### PROBLEM STATEMENT
Pictures should be excluded; otherwise, copy every entry exactly.

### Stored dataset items
- Opening Delimiter -

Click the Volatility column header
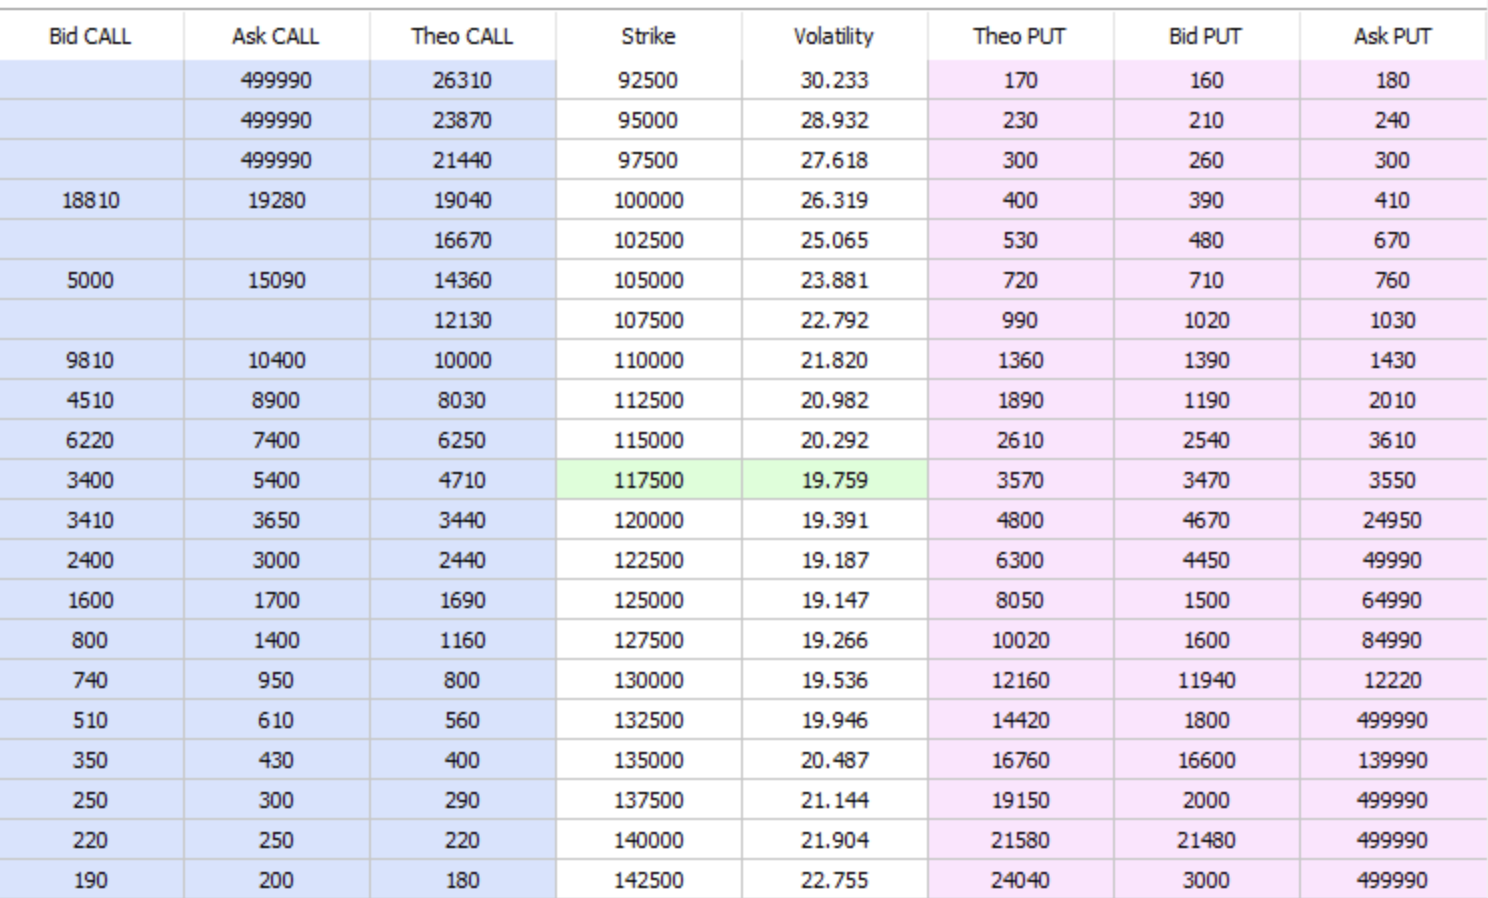Viewport: 1488px width, 898px height. pyautogui.click(x=834, y=37)
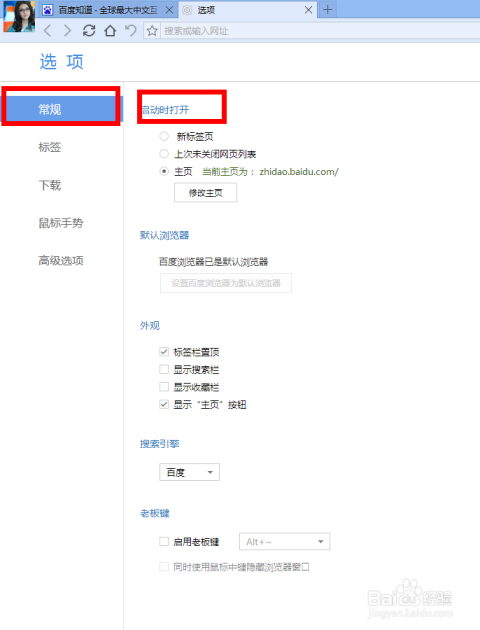Click the 修改主页 button
The height and width of the screenshot is (630, 480).
tap(205, 193)
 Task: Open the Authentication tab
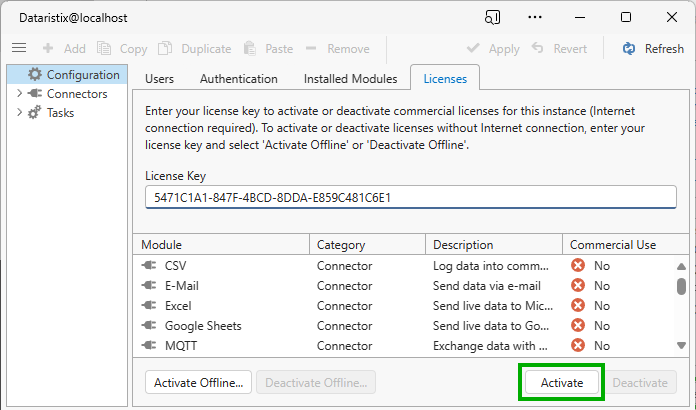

- Closing Delimiter -

### SOLUTION FOR THIS PROBLEM
Click the Volatility column header
Viewport: 1488px width, 898px height. pyautogui.click(x=834, y=37)
Click the 修改主页 button
The height and width of the screenshot is (630, 480).
tap(205, 193)
 Task: Open the Authentication tab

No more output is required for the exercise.